Unholy War (62 page)

Read Unholy War Online

Authors: David Hair

Tags: #Fiction, #Fantasy, #Epic, #General

BOOK: Unholy War
4.58Mb size Format: txt, pdf, ePub

‘There is a bigger snake here,’ Kazim laughed, gesturing at his crotch, ‘and it’s very much alive.’

‘No,’ she said firmly. ‘I’m still angry with you.’

He hung his head, which made her heart wrench. Then he looked up, his face ashamed. ‘Alhana, I was wrong. You know so much more than me. I should always listen to you.’

She looked at him, felt the wall of anger inside her shudder. ‘Kaz, we can talk later—’

‘No, we talk now, before we go into danger again.’ He touched his heart. ‘I love you: I know this in here. I do not care what you did before you met me, only what you do now. If you tell me that it is right that two who love should be allowed to, then you have seen more than I have and I hear you. I have been brought up knowing only one way, the path of Ahm. But the men who taught me to love Ahm also manipulated me into killing Antonin Meiros and his followers. So I have learned to differentiate between the pure love of Ahm and the words of those who claim to speak for Him. I still believe in Ahm, the All-God, but I also believe in my love for you.’

She stood and stared at him, awestruck. It was the longest speech she had ever heard him make, and it was obviously from his heart. She suddenly felt horribly unworthy as she realised that to Kazim, love was a celestial state, a state of permanent ecstasy, the sort of love invented by poets and singers.

Kore’s Blood, I’m only a woman, not a goddess. How can anyone live up to such dreams?

He dropped to one knee. ‘Please, take me back into your heart.’

She swallowed, blinking away stinging eyes.
Kore’s Blood, must he make such a scene?
But how could she resist such fervour? It made her feel that maybe some kind of goddess really was inside her. ‘You never left it, you fool.’ She went to him, cradled his head against her stomach, then drew him to his feet and kissed him hard. She wondered at herself, to let herself be transported by such a swell of emotion.

But the mission intruded. They were in a room of a palace full of enemies and they’d spent too much time with their guard down already. She put a finger to his lips. ‘Later, when we’re safe, I’ll let you make it up to me,’ she whispered.

He let her wriggle free. ‘You are right, my love. We need to be ready for anything. Pleasure can wait.’

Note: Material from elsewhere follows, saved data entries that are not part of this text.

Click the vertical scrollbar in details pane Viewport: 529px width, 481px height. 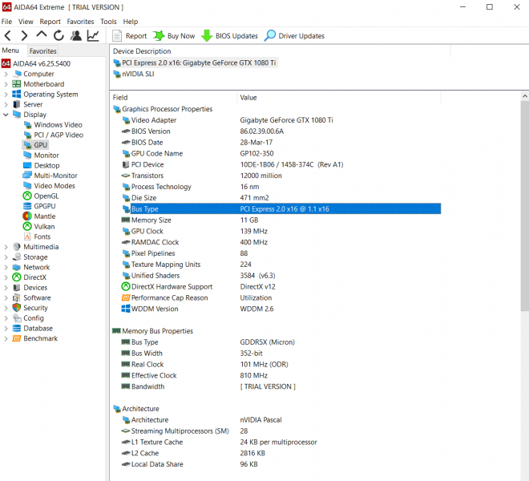(x=524, y=241)
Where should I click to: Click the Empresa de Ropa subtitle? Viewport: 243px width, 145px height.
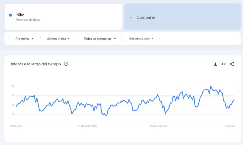coord(28,20)
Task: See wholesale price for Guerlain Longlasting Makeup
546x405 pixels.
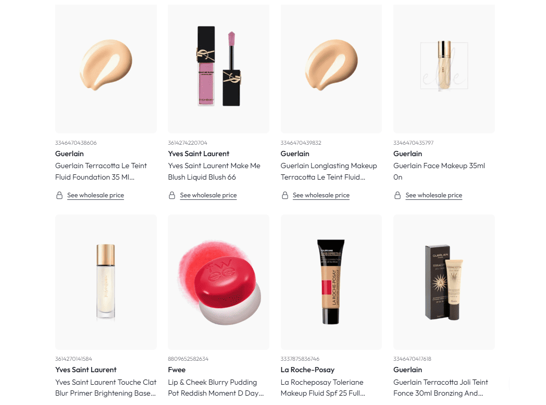Action: [321, 195]
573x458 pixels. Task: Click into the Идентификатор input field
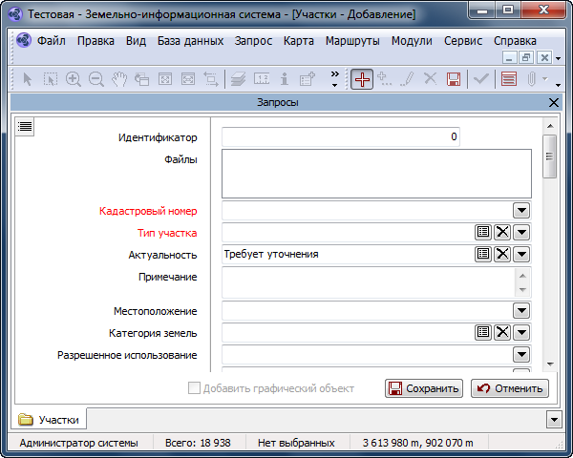click(341, 137)
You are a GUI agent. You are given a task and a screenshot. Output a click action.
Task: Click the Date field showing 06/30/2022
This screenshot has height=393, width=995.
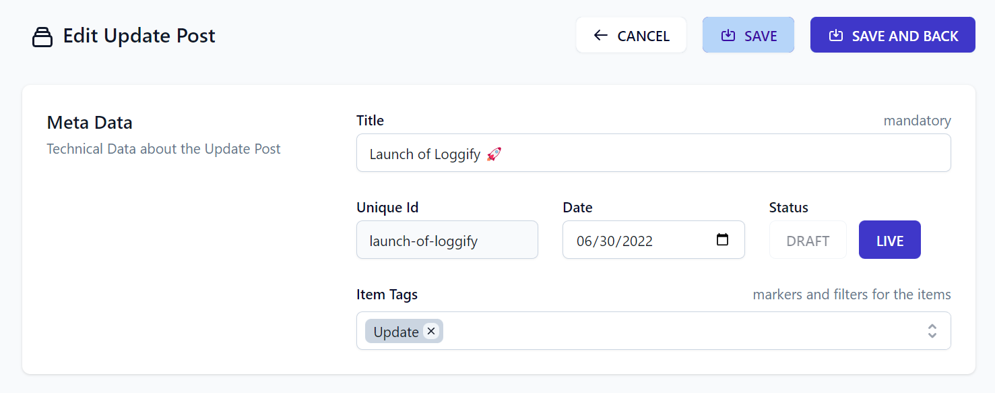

‘Good grief, you’re growing up.’ She went to the door, listened for sounds. ‘All clear. Listen, we need to rest and prepare for the next stage. If Mekmud’s spies are correct, Sordell is just next door, practising his divining, but he’ll be locked and warded in, and those wards will be too strong to break without bringing all of the keep down on us. We need to wait until the emir’s man arrives to summon Rutt to dinner, then we’ll jump him as he comes out.’

‘Are you sure he’ll eat with these Church knights?’

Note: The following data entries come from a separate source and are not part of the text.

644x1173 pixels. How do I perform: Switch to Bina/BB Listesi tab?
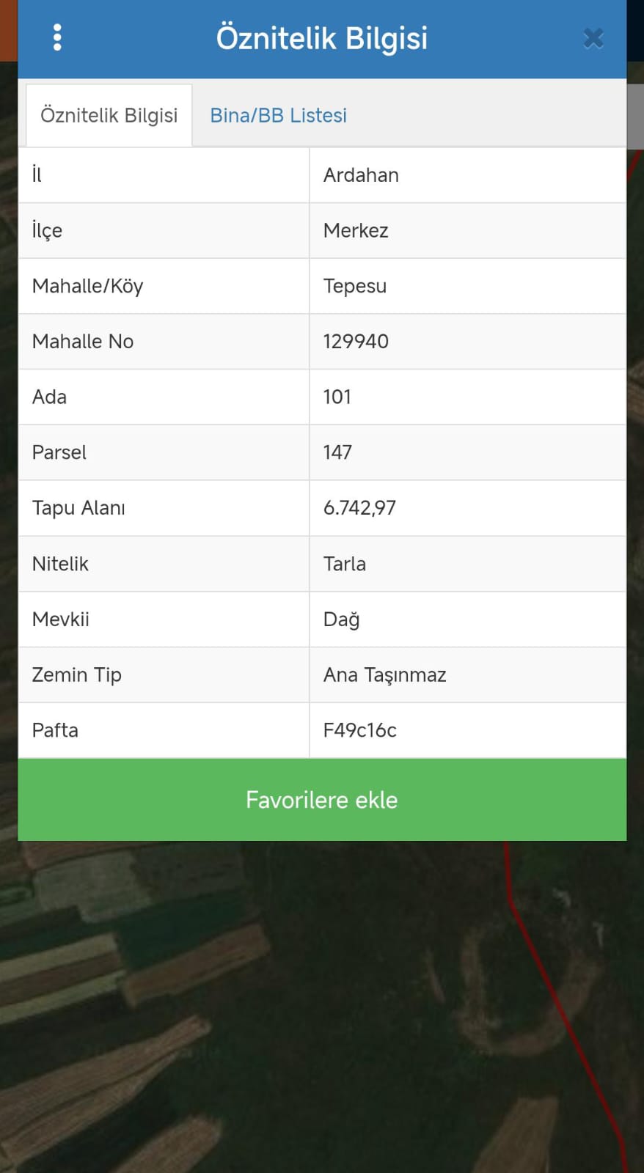click(x=278, y=116)
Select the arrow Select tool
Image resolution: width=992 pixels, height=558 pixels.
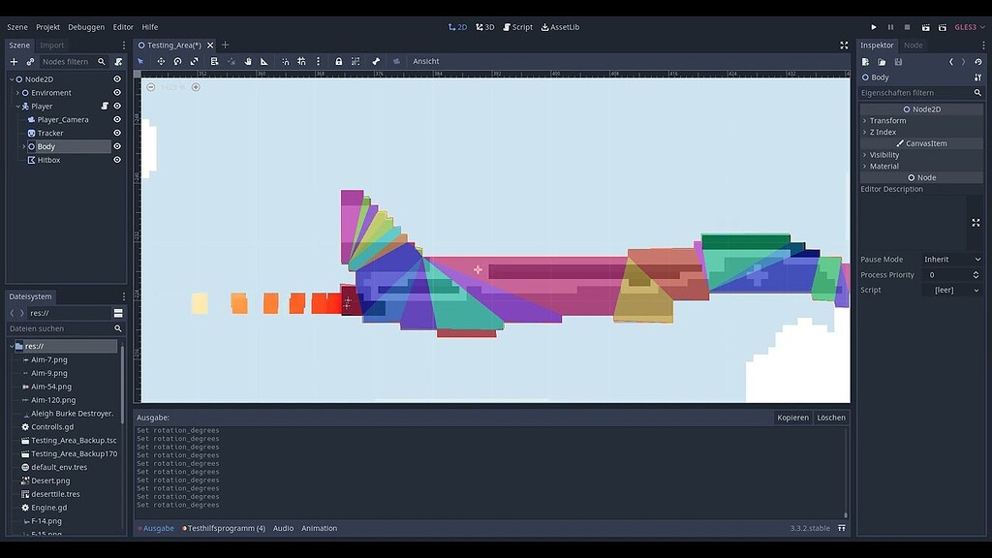tap(140, 61)
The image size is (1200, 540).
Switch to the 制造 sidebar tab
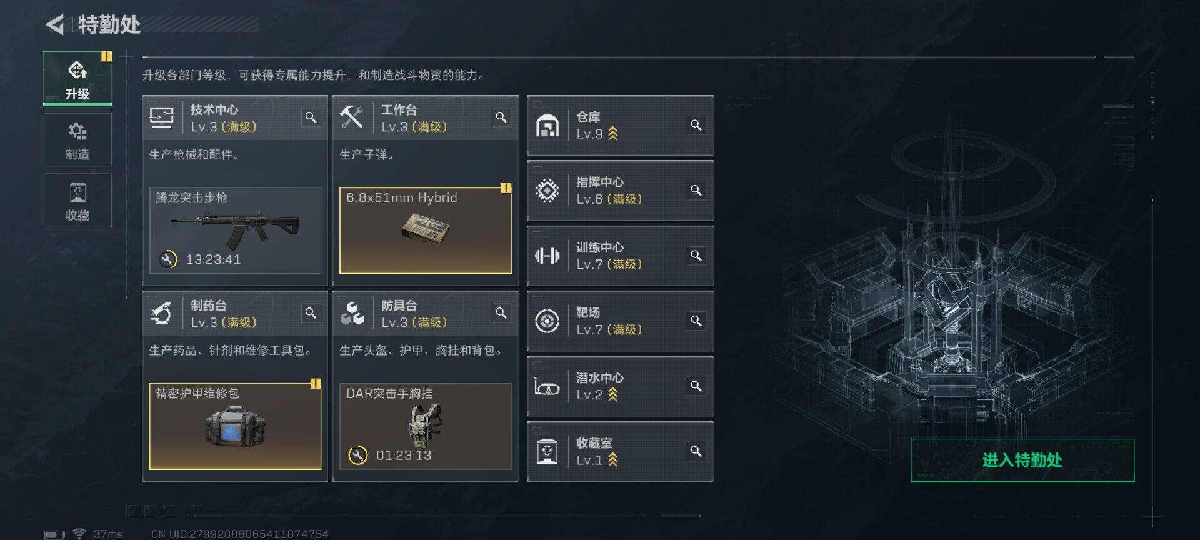click(x=78, y=140)
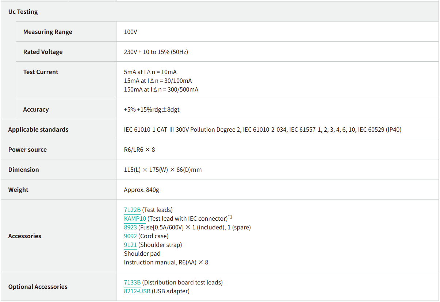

‘No,’ she replied frankly. ‘They may well hate each other: Rutt is a pain in the arse, and so was every Kirkegarde knight I’ve ever met.’

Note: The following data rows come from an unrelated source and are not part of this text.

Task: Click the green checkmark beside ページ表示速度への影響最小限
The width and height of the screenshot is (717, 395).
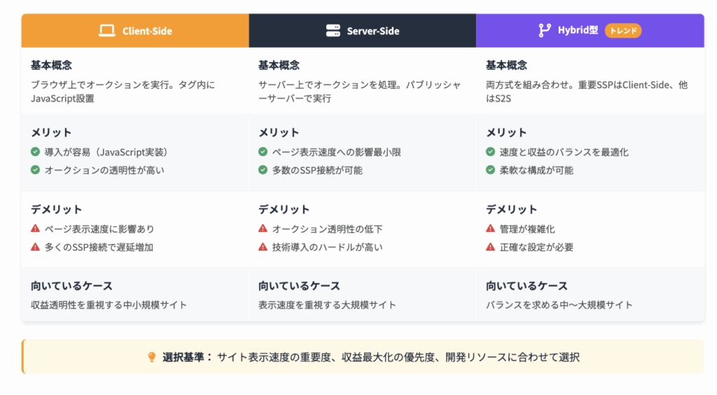Action: 263,151
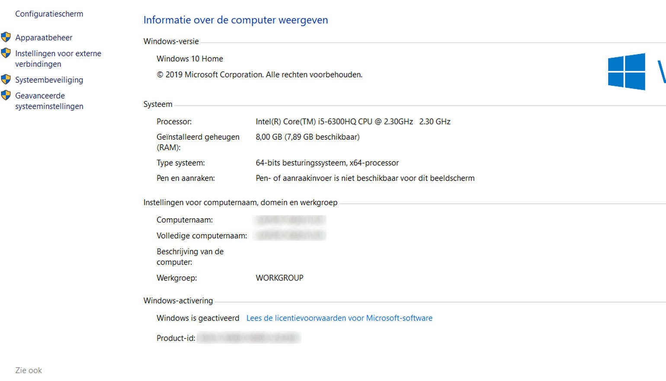
Task: Click the Systeem section header
Action: 157,104
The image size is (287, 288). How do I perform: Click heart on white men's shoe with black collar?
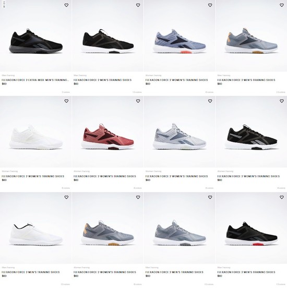[x=66, y=197]
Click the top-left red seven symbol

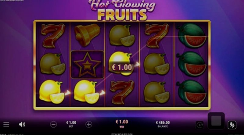pos(52,35)
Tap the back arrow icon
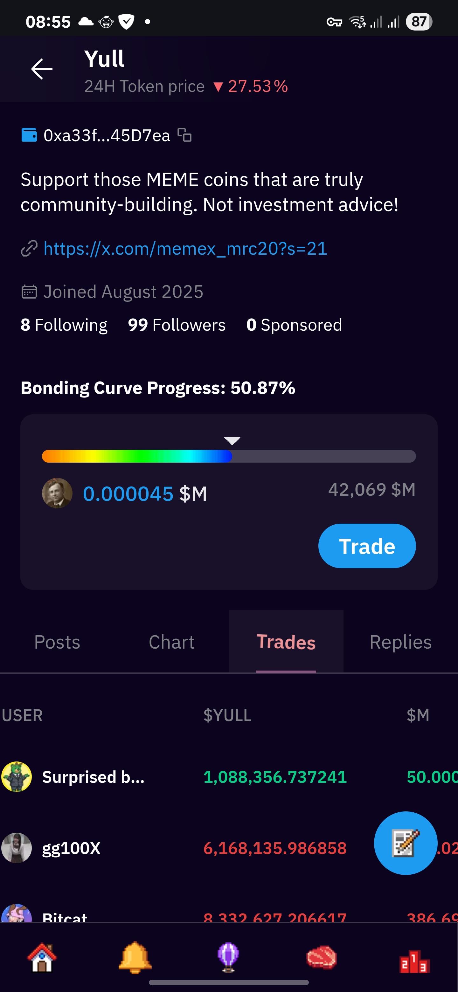The height and width of the screenshot is (992, 458). coord(42,69)
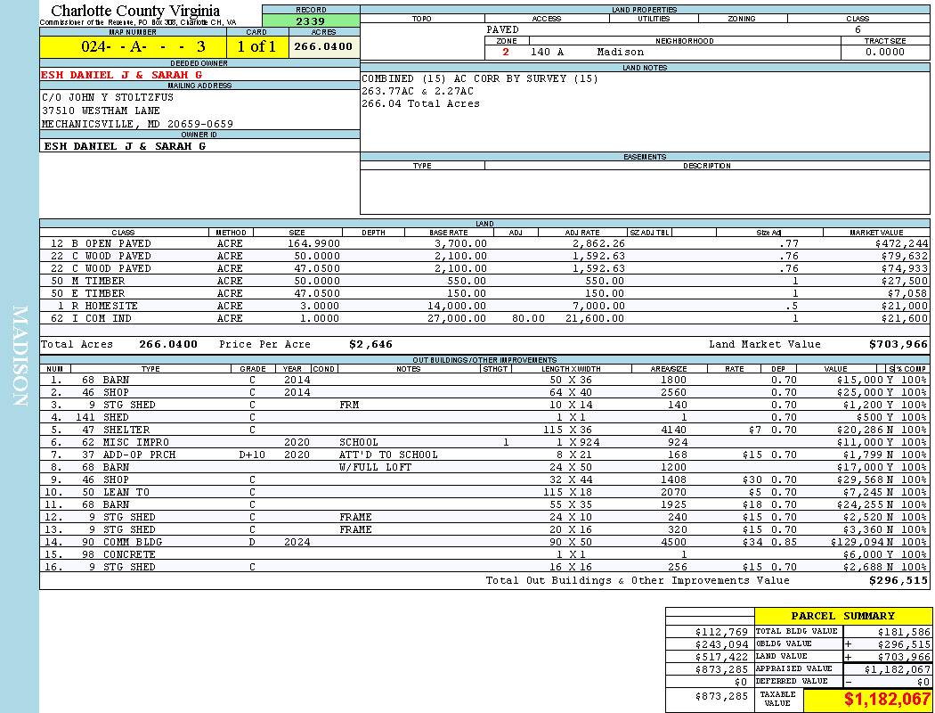
Task: Click the Charlotte County Virginia title
Action: (135, 11)
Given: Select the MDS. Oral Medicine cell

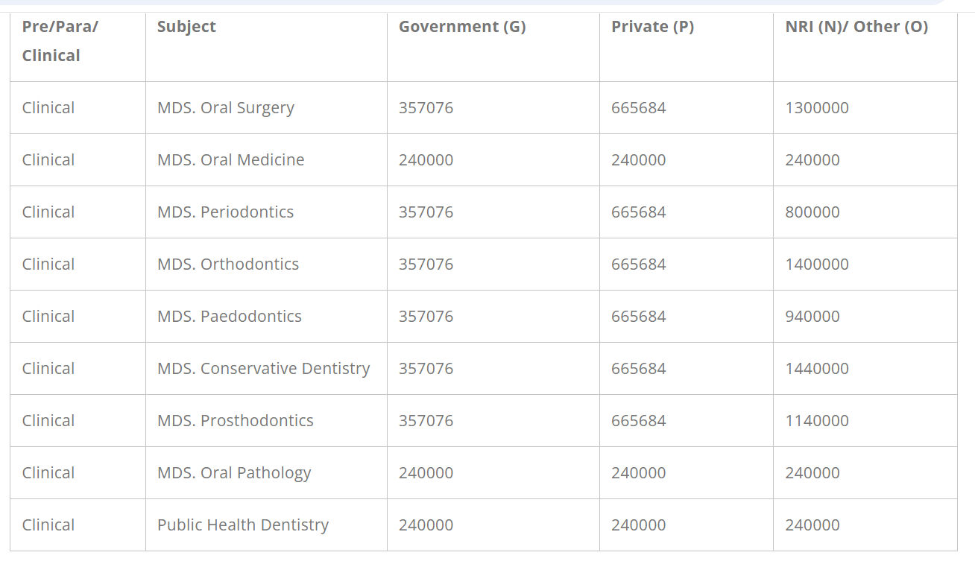Looking at the screenshot, I should (230, 160).
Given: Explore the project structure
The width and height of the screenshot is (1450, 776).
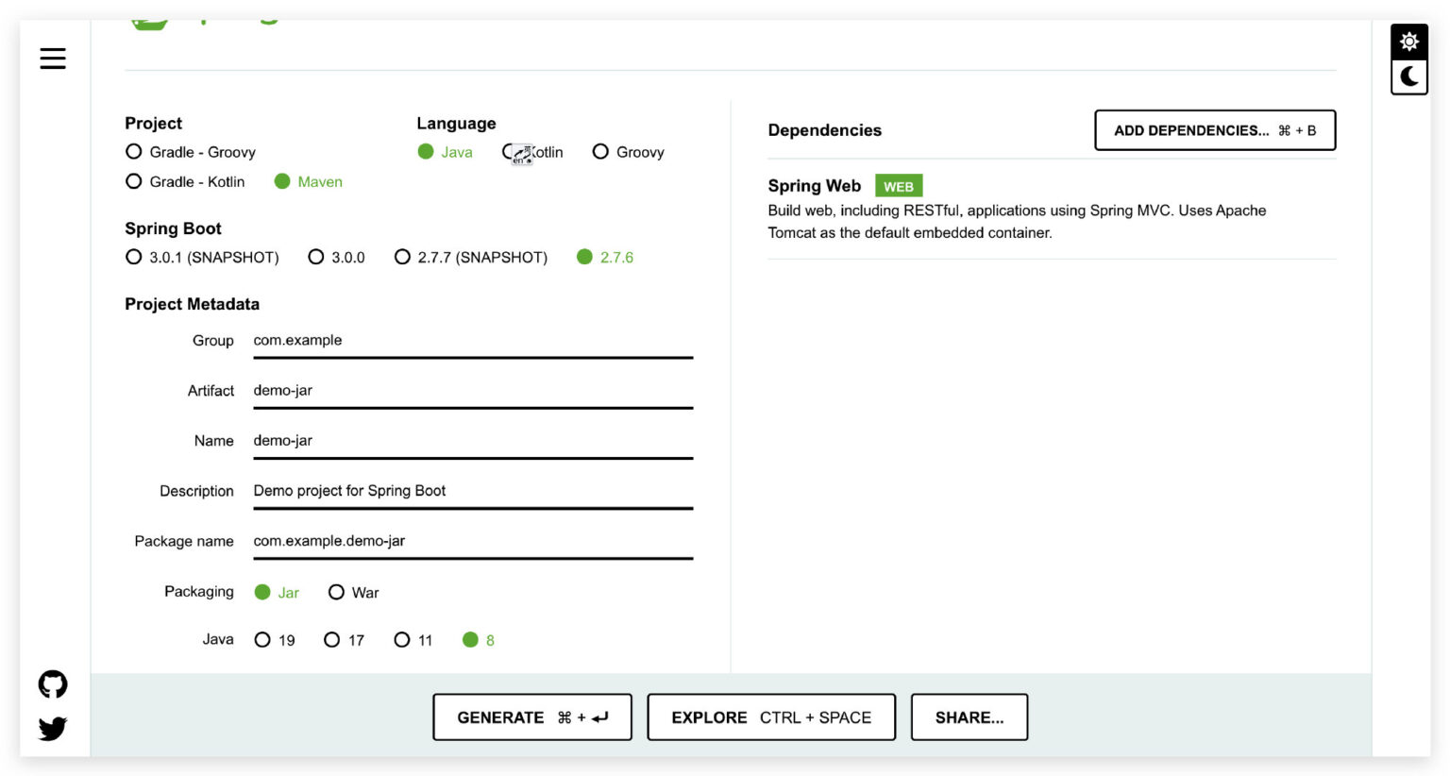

‘ “The angels sing in harmony, but in Shaitan’s realm all is discord”,’ Kazim quoted. He looked impressed with himself, and exhilarated now that the shadow between them had passed. ‘That is from the
Kalistham
: My tutor would be astounded that I can recall it! I will make a Scriptualist yet.’

‘I very much doubt that,’ Elena scoffed. ‘Aren’t they supposed to be celibate?’ She drew her sword from the leather bag and took up her station beside the door. Kazim took an armchair and cradled his scimitar. Time passed, the dusk-bell chimed, then came a distinctive knock at the next door to theirs.

That should be the servant, summoning Rutt to dinner.

She waved Kazim closer and, taking a deep breath, started running over the spells that she would bring out first, the initial shielding tuned against Necromancy and the first mage-bolt to engage Rutt’s shields while she cleared the door and let Kazim and his blade through …

She heard a second knock on Rutt’s door –
he’ll be deep in concentration
– and a muffled reply. A few footfalls sounded outside her door, then another knock. ‘Dinner, Lady Mara?’ a man called hesitantly in Rondian with a Jhafi accent.

She waited, for a count of three, then made a shuffling noise and dropped into a low tone to mimic Mara’s voice. ‘I am coming.’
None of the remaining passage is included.